Sarah woke me up less than 24 hours ago. “The twins are really active and I’m having a hard time.  Can you come over?”  I arrived to see Adam staring at me with a silly grin right before flipping off the mattress between it and the net and letting off a howl of frustration.

“You should have seen them.  They both woke up, looked across the mat, grinned and tried desperately to crawl to each other,” said Sarah.

We’d arrived in Bere the day before. Thursday night, Adam had a fever of 104.  We were in N’Djamena and I bought a rapid malaria test.  It was negative.  I wasn’t convinced.  I opened a capsule of Artemesia, poured it on his mashed sweet potatoes and fed him despite his obvious preference for medicine-less food.  The next morning, I fed him another dose and we loaded up the scalded dog and were on our way to Bere by 6:30am.  By 2:30pm, both Adam and Miriam had been diagnosed with Falciparum malaria and started on IV Quinine.  Through the night, they each got two of the every 8 hour doses.

I start Miriam’s next IV perfusion and turn to Adam.  I let 150 mL of 10% glucose solution run from the IV bottle into the pediatric reservoir on his IV tubing.  The tubing has special air traps to avoid any accidental entry of air into Adam’s veins.  I pull out 0.5mL to flush his IV and then carefully measur 90mg (0.3mL) of quinine and inject it into the top of the reservoir of 150mL.  I open up the IV, see that it was running well and slow it down to a drip.

I turn to look at Miriam and talk to Sarah.

“Is that a seizure?”  Sarah interrupts our conversation and we turn to look at Adam.  He’s not breathing.  We start CPR.  I run and get some 50% glucose solution, afraid of low blood sugar.  I text Olen who is there in minutes.  Still no breathing.  Olen confirms a heartbeat, slow and irregular, but there.  Olen gets a bag valve mask and starts breathing for him while I do chest compressions and Sarah continues to give glucose.
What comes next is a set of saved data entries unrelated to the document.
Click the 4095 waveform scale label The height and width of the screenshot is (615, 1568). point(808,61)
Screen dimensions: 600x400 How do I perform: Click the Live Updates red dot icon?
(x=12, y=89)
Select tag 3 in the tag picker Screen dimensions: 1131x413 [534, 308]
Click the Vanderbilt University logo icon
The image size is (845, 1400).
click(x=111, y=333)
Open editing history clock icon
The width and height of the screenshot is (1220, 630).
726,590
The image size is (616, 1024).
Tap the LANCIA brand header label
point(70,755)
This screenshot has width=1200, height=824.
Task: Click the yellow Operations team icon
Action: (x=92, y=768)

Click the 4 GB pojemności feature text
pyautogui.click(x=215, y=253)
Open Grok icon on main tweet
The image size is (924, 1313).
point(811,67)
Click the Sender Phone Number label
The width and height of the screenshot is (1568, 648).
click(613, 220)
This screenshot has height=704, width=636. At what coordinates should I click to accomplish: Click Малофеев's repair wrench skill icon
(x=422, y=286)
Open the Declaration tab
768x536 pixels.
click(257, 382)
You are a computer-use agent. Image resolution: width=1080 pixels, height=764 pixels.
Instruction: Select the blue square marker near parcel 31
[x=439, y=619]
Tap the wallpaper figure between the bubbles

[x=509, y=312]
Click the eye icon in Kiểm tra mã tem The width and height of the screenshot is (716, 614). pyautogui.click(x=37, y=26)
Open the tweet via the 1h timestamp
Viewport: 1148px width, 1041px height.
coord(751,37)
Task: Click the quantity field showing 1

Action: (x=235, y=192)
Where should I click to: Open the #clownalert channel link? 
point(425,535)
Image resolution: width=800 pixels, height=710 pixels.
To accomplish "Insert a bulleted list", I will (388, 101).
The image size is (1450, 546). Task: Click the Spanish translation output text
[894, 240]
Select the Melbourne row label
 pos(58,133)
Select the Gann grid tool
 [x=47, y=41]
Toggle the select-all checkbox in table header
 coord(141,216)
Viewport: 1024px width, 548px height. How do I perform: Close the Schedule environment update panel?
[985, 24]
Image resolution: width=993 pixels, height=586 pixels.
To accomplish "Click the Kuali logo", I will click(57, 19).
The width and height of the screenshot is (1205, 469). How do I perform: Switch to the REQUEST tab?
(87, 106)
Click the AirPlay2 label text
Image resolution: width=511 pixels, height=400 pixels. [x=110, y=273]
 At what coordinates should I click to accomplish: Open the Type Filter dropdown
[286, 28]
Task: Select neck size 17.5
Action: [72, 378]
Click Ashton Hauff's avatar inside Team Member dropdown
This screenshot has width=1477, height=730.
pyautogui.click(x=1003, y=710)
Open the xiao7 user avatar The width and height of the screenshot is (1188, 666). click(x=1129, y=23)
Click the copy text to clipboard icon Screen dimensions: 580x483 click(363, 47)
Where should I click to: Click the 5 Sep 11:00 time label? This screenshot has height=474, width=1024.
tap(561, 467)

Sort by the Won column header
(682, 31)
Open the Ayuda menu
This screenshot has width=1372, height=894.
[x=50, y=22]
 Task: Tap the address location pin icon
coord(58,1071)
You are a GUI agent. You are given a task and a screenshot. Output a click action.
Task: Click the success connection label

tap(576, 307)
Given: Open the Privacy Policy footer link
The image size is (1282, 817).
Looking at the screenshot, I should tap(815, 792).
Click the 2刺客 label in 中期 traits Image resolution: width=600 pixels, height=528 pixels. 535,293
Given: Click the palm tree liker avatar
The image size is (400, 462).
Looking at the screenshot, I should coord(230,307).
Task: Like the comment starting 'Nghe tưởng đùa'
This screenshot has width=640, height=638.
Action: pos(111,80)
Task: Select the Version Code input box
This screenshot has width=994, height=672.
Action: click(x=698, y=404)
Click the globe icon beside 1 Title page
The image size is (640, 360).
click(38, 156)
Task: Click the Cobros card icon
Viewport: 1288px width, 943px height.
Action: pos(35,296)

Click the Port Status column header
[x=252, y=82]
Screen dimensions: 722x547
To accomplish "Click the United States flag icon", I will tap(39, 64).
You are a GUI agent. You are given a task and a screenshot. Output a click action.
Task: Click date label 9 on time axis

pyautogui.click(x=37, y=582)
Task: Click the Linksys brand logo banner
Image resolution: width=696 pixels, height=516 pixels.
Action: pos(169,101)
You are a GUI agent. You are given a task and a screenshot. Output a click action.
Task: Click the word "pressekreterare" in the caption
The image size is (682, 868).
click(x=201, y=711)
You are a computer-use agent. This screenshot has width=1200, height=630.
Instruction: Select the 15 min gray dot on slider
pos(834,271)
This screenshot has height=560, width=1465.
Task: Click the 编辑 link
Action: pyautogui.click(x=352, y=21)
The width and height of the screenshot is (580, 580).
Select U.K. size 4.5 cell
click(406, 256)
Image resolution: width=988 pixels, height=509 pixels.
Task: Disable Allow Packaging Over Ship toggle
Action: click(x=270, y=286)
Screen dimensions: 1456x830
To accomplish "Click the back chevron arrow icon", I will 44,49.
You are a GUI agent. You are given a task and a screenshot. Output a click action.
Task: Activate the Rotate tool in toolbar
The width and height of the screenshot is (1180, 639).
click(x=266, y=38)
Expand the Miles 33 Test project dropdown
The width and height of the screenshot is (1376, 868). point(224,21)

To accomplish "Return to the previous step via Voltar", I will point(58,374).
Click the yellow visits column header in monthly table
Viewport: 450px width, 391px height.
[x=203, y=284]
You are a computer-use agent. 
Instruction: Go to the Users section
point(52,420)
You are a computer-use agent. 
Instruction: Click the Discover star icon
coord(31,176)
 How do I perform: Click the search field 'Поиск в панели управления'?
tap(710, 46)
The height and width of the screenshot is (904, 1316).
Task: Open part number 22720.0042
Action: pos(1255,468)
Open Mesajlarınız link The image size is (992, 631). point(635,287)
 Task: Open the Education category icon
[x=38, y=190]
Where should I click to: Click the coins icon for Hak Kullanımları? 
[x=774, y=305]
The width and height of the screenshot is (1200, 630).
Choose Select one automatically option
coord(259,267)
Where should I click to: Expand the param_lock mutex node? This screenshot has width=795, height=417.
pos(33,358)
Anatole arrives and checks the blood sugar.  It’s high from all the glucose we’ve been giving him.  We try Adrenaline in ever increasing doses.  His heartbeat never picks up.  Every once in a while he grimaces, groans, struggles for a couple breathes, giving us hope.  We work on him for over an hour.  His heartbeat disappears.  His pupils are fixed and dilated.  I’m praying desperately for a miracle.  We stop.

Deja vu.

How many years ago did the same thing happen to my friend Gary and his little boy Caleb?

It’s 8:00 am and my life has suddenly changed for the worse.  Sarah and I hold Adam’s still warm body.  I desperately kiss his neck, my tears know no bounds.  My cries echo across the campus to join the thousands of others I’ve heard over the years in this corner of Africa.  Will I never again see his tongue half hanging out of his silly grin?  Will he never again wrap his legs around my arms, brining my fingers to his mouth as he softly coos?  Will he never again thrash his arms in legs while staring at me with a look of pride and joy?  Will he never again take up the airplane position looking around for confirmation of his abilities?  Not in this life.

A day long ritual of African mourning begins as the news spreads like wildfire through the village.  People come to offer their condolences.  Miriam becomes agitated with all the visitors.  I wrap Adam’s body in my green and black checked Arabic head scarf and carry him over to the house where friends have arranged to let the mourners come in and visit.  All day long the songs sung in rhythmic Nangjere drift in as people make their way to where I am sitting on a thin Nigerian mattress.  So many people, so much collective pain and loss. Salomon comes in and hugs me. A flood of tears bursts forth as I remember him holding Adam so many times as we ate together in Moundou, enjoying one of his famous sauces.  Frederic kneels down and holds my hand long and hard in an undulating shake of sympathy.  Just last year I was at his house as he held his son who had just died.  The mother of the boy across the street who fell down a well and died crouches and holds my hand as we share tears of sorrow and she offers words of comfort and hope.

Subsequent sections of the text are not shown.